Prenons l’exemple de la data. La tentation est forte d’investir dans une plateforme analytique de pointe. Mais tant que les équipes n’ont pas clarifié leurs besoins informationnels, leurs irritants de pilotage et leurs usages concrets, l’outil devient un conteneur vide. Un rapport du MIT indiquait déjà que 72 % des investissements data sont sous-exploités faute d’objectifs opérationnels suffisamment définis. Autrement dit, on construit une solution avant d’avoir formulé le problème.

La valeur se trouve dans la simplicité

Pourtant, en revenant aux problèmes existants, l’entreprise s’offre une puissance analytique naturelle. Car un problème bien formulé agit comme un filtre stratégique. Il permet de distinguer l’essentiel de l’accessoire. Il oriente. Il hiérarchise. Et, surtout, il simplifie. Dans de nombreux diagnostics en RM, la plupart des problèmes ne nécessitent ni IA avancée ni transformation massive. Ils nécessitent de la clarté, de la priorisation et des arbitrages assumés.
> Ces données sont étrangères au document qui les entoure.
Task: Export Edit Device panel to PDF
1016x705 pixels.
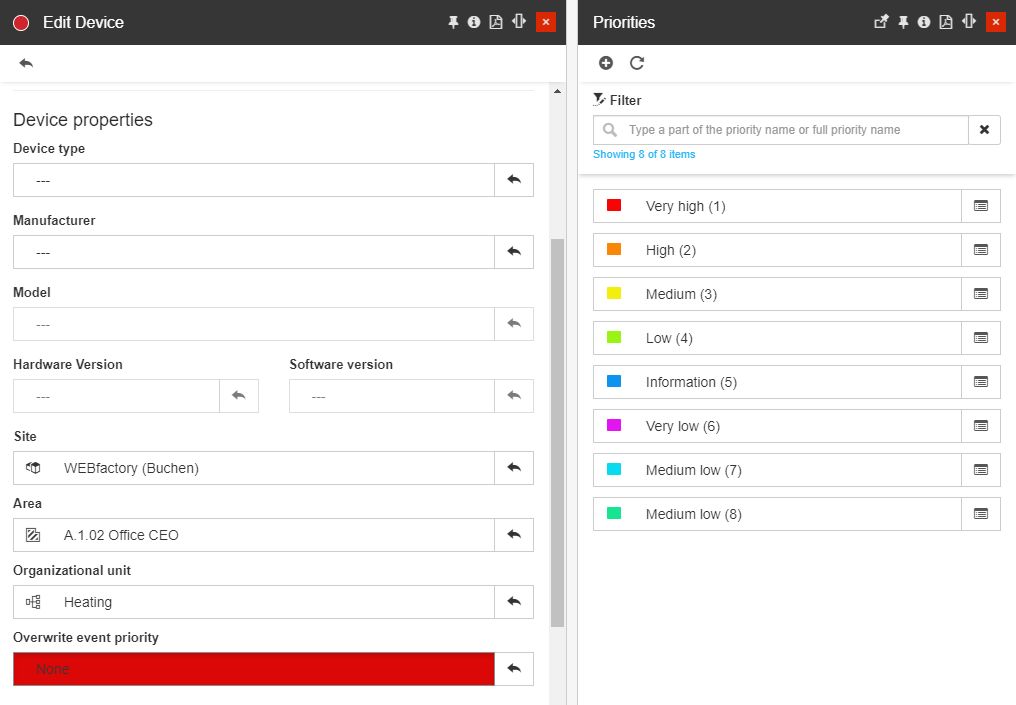Action: (495, 22)
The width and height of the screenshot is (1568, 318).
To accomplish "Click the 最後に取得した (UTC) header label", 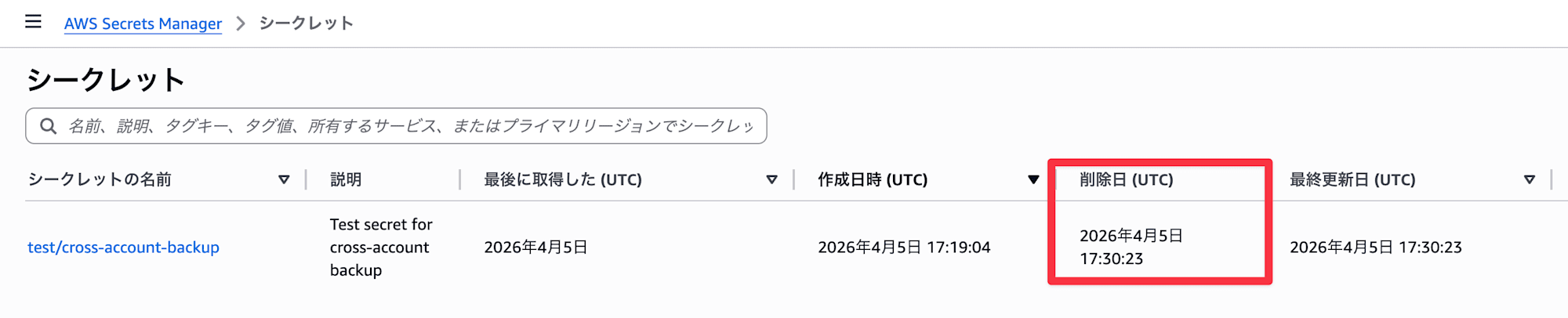I will tap(562, 180).
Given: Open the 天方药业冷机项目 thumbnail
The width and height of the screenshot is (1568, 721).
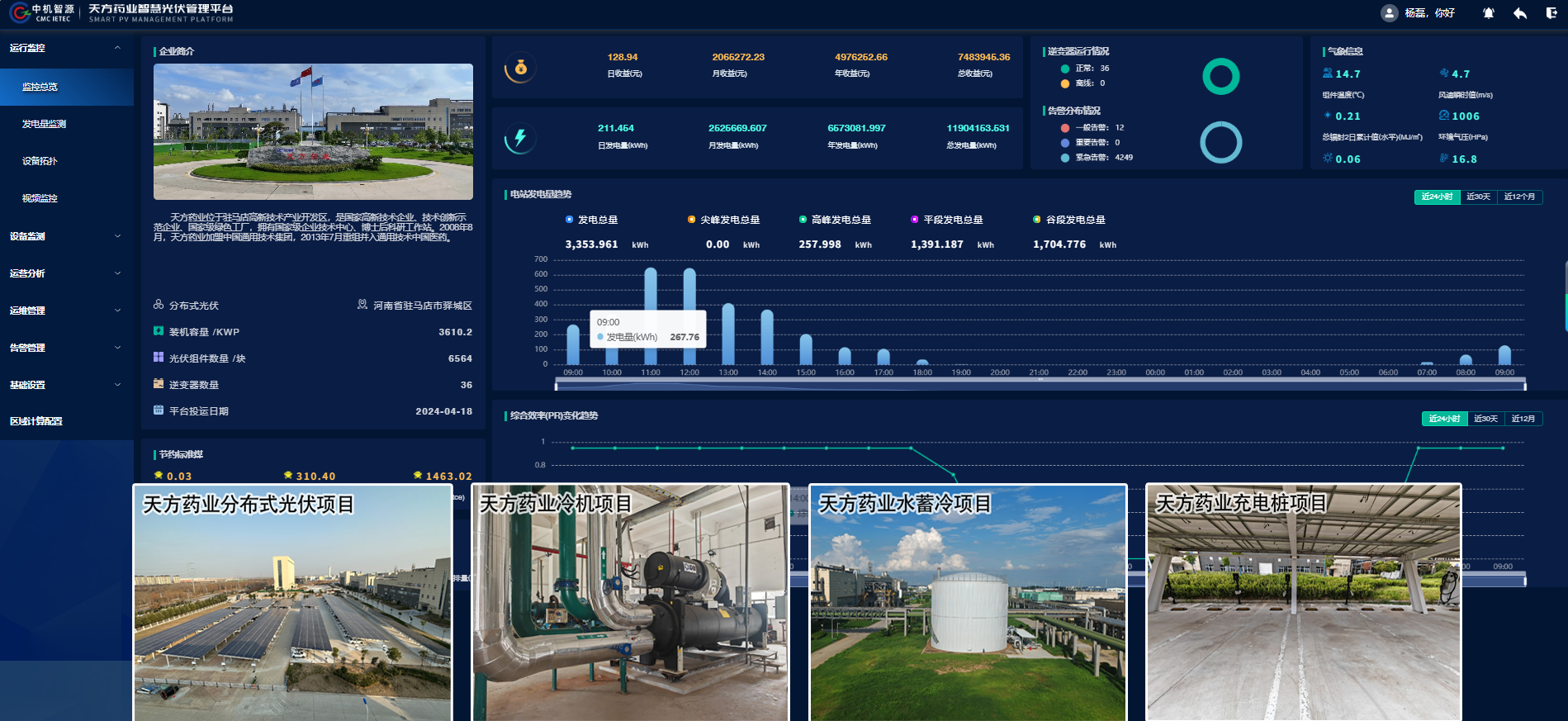Looking at the screenshot, I should [631, 603].
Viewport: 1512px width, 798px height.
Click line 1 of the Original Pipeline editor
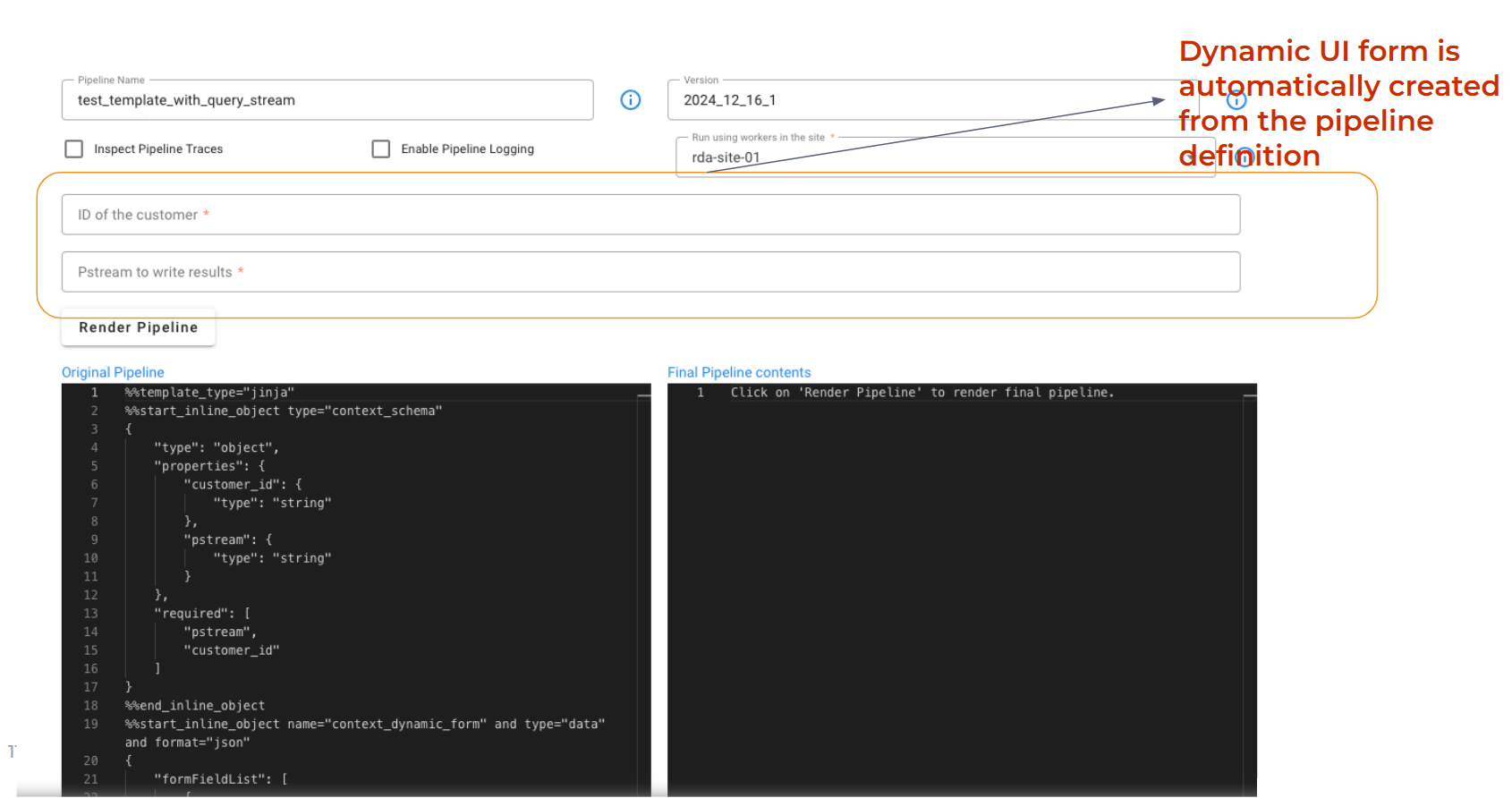(x=210, y=393)
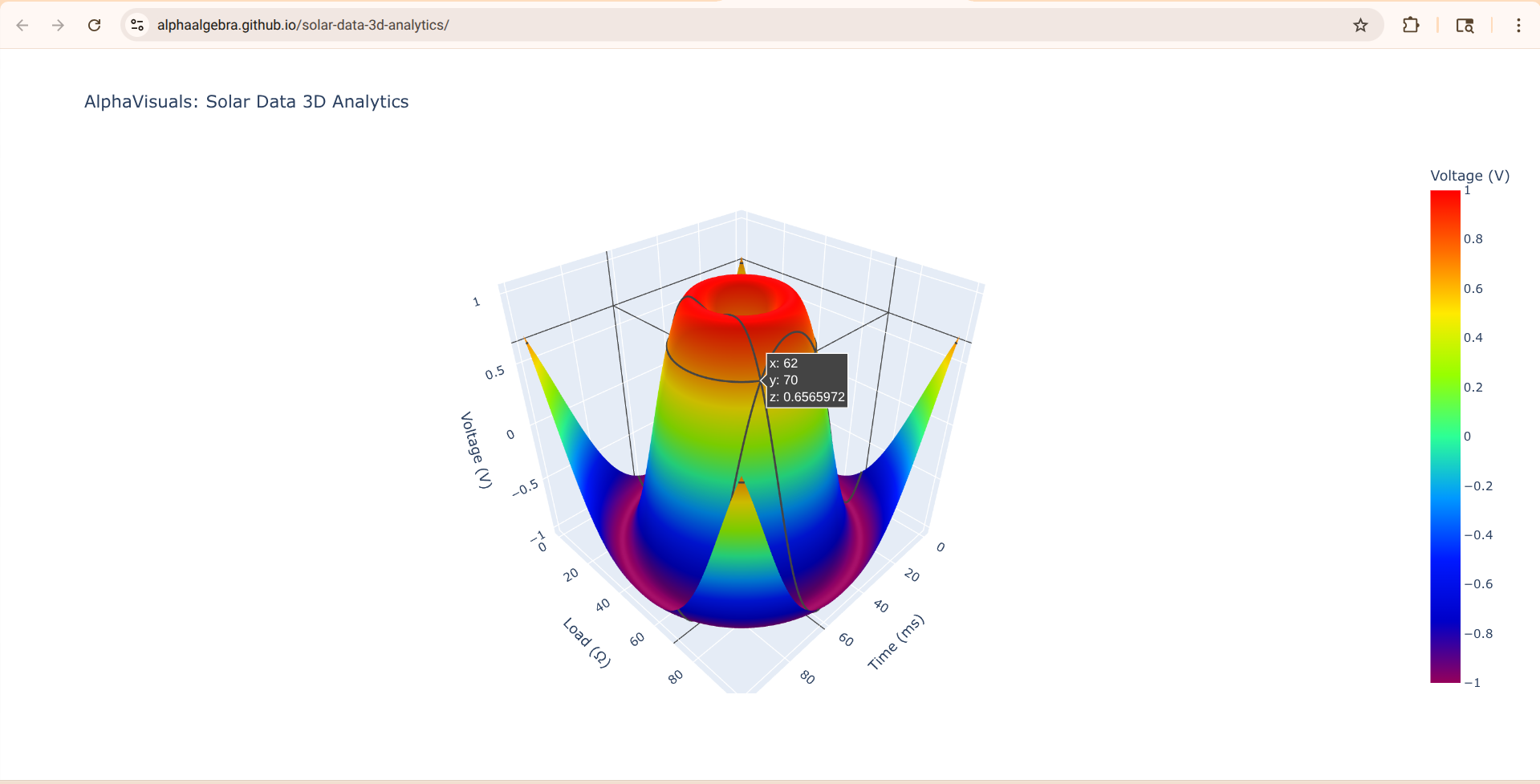Image resolution: width=1540 pixels, height=784 pixels.
Task: Navigate forward with the browser arrow
Action: pyautogui.click(x=58, y=25)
Ce qui est frappant, c’est que les organisations qui réussissent leurs transformations sont précisément celles qui acceptent d’entrer dans la complexité du problème avant d’embrasser la simplicité de la solution. Elles prennent le temps d’observer, de qualifier, de valider. Elles décrivent le problème dans sa matérialité, sans en atténuer les implications politiques. Et lorsque ce travail est fait, la solution apparaît souvent moins spectaculaire, mais infiniment plus efficace.

Revenir aux problèmes réels, ou comment retrouver le sens de la performance

En cessant de chercher des problèmes à mettre en face des solutions déjà décidées, les entreprises reprennent le contrôle de leurs priorités. Elles réinstallent la logique là où la communication avait pris le dessus. Elles redonnent du sens à l’investissement, du relief au diagnostic et de la cohérence à la transformation.

À y regarder de plus près, la véritable maturité ne réside pas dans la sophistication des solutions, mais dans la capacité à affronter la réalité opérationnelle telle qu’elle est. La question qui s’impose alors à chaque dirigeant devient presque élémentaire, mais elle change tout : cette solution répond-elle à un problème que nous avons réellement, ou à un problème que nous avons inventé pour nous rassurer ?

C’est dans cette lucidité, enfin retrouvée, que se joue la performance durable. Et peut-être aussi, la véritable modernité.